__提示文__.
▼▼▼
第1章 災害の現況と課題 

ごみ固形燃料発電所爆発火災と指定可燃物

 「指定可燃物」とは、火災が発生した場合にその拡大が速やかであり、又は消火の活動が著しく困難となるものとして政令で定められているものであり、綿花類、紙くず、石炭・木炭類、合成樹脂類等があります。
 これらの物品を一定数量以上貯蔵・取扱う場合は、消防長等に届出が必要なほか、貯蔵及び取扱いの技術上の基準が市町村条例により定められています。
 平成15年に発生した三重ごみ固形燃料発電所爆発事故では、消防職員2名が殉職し、作業員5名が負傷するとともに、完全鎮火までに長時間を要しました。
 調査の結果、ごみ固形化燃料等の関係施設では、発熱や発火する事例が他でも発生しており、大量に集積した場合の消火活動が非常に困難となることが判明しました。
▲▲▲
__データ抜粋__.
▼▼▼
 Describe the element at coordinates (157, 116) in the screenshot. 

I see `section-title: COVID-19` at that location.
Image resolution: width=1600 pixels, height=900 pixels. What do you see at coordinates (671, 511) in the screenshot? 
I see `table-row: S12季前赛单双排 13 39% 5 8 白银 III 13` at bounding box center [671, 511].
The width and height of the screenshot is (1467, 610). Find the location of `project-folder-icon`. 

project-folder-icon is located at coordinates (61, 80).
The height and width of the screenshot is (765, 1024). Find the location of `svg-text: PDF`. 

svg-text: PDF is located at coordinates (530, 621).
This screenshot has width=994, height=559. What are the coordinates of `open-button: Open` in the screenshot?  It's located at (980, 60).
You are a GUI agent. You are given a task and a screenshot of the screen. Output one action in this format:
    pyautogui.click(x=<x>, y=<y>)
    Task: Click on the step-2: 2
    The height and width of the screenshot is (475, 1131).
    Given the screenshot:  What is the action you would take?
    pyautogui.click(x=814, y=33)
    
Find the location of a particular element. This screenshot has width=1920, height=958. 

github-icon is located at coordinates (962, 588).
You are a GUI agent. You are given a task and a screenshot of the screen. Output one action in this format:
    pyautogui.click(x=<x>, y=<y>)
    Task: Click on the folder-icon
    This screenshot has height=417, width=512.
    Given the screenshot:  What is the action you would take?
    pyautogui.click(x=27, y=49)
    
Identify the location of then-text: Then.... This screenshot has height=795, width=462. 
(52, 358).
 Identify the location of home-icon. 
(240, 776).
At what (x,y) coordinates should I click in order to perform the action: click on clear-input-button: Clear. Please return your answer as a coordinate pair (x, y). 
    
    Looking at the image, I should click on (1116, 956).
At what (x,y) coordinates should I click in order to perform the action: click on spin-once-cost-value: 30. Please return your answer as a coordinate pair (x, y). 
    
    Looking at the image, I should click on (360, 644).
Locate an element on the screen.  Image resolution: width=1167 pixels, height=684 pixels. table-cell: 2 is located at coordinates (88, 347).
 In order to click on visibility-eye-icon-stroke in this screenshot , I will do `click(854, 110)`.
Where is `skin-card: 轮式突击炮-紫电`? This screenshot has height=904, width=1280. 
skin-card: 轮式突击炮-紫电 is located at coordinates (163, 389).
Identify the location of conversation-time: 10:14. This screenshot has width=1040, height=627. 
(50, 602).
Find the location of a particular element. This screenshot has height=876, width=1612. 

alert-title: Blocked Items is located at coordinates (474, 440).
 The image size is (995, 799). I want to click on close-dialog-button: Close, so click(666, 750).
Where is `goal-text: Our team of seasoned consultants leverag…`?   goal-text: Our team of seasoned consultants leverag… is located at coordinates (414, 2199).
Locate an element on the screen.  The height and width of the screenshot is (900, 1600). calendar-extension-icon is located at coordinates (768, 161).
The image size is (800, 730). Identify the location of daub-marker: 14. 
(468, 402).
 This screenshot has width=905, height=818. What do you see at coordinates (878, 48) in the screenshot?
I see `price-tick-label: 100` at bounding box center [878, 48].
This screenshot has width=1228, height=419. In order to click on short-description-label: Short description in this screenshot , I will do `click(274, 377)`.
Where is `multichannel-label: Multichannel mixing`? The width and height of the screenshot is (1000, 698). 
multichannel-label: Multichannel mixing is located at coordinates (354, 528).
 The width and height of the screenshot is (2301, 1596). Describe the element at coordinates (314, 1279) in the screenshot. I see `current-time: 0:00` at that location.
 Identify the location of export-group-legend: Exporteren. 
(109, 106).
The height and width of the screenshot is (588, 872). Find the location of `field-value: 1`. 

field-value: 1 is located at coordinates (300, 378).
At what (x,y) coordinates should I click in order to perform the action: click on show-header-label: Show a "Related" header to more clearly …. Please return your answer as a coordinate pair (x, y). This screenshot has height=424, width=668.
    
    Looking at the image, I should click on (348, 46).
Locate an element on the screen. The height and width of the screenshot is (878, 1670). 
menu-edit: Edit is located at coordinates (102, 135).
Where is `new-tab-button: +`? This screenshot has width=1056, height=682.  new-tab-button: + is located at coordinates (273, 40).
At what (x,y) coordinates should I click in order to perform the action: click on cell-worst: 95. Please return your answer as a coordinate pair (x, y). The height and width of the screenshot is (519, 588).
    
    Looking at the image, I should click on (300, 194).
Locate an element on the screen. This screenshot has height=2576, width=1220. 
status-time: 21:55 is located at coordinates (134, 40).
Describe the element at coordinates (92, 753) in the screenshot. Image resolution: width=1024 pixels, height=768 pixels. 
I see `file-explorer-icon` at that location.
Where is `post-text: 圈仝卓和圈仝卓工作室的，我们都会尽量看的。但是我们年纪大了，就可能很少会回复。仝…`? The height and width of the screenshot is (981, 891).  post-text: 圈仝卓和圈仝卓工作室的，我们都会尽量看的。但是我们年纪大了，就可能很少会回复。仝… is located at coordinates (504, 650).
▲▲▲
__課題 1__.
指定可燃物についての提示文によると、平成15年の三重ごみ固形燃料発電所爆発事故で殉職した消防職員は何名ですか。
__課題 2__.
指定可燃物についての提示文は、綿花類や紙くずなどの物品が指定可燃物とされる理由をどのように述べていますか。1〜3文で説明してください。
__課題 3__.
ごみ固形燃料発電所の爆発火災と指定可燃物を扱った提示文を、最後の文の後から書き継いでください。

__解答 1__.
2名です。

__解答 2__.
これらの物品は、火災が発生した場合にその拡大が速やかであるか、または消火の活動が著しく困難となるものとして、政令で定められているからです。

__解答 3__.
 そこで必要な火災予防対策を講じるため、平成16年6月に指定可燃物等に係る消防法の一部を改正し、従来の「貯蔵及び取扱いの技術上の基準」に加え、「貯蔵し、又は取り扱う場所の位置、構造、設備」についても市町村条例で定めることとしました。
 また、ごみ固形化燃料のように、資源の有効活用とリサイクルの観点から近年普及してきた再生資源燃料が新たに指定可燃物に指定されました。